───── Source data

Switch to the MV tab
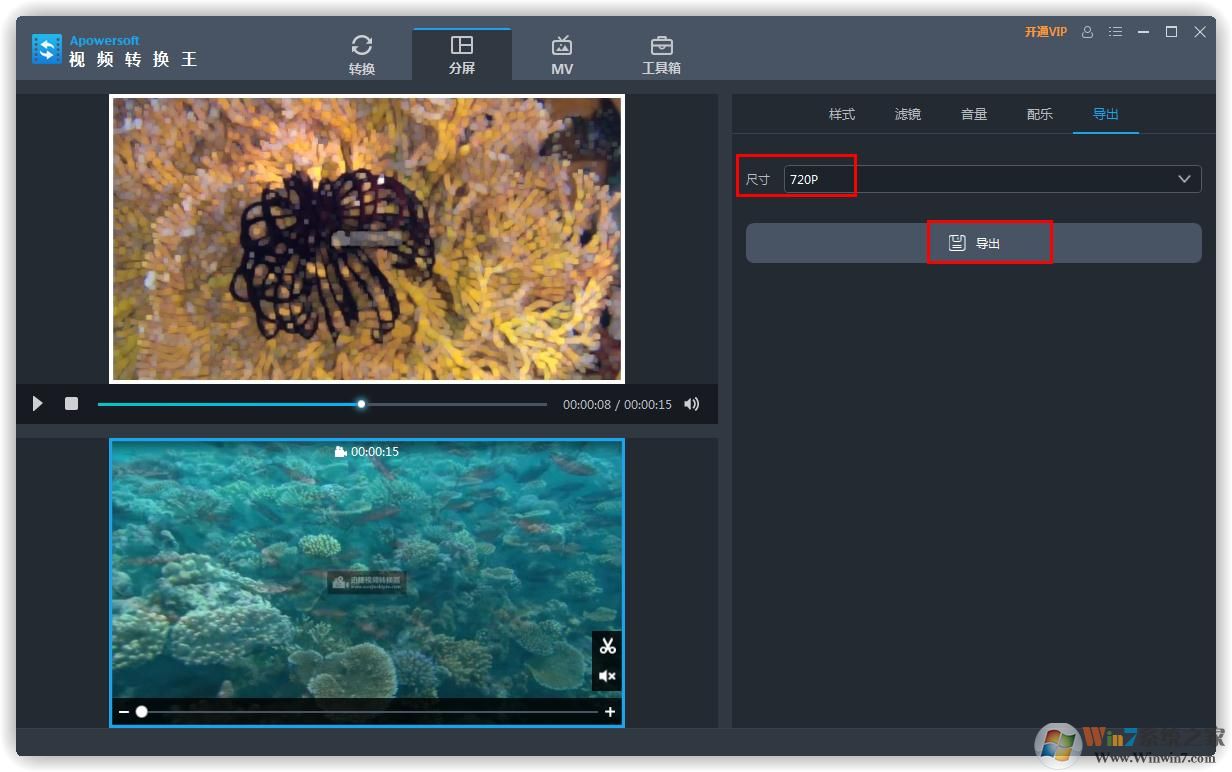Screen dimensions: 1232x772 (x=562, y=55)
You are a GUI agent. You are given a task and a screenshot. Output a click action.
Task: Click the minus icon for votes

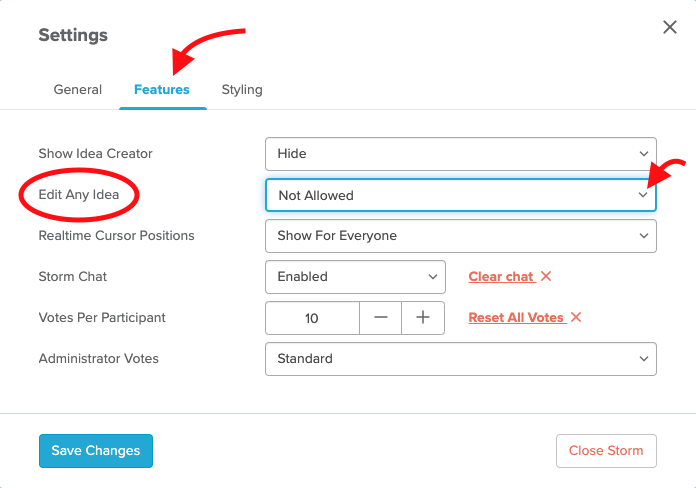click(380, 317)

──────────

Set problem
Convert every line of the items above into a Markdown table with the columns Row and Text. Number the rows, skip blank lines, and leave the pictures out.

Result
| Row | Text |
|---|---|
| 1 | Switch to the MV tab |
| 2 | Screen dimensions: 1232x772 (x=562, y=55) |
| 3 | You are a GUI agent. You are given a task and a screenshot. Output a click action. |
| 4 | Task: Click the minus icon for votes |
| 5 | click(380, 317) |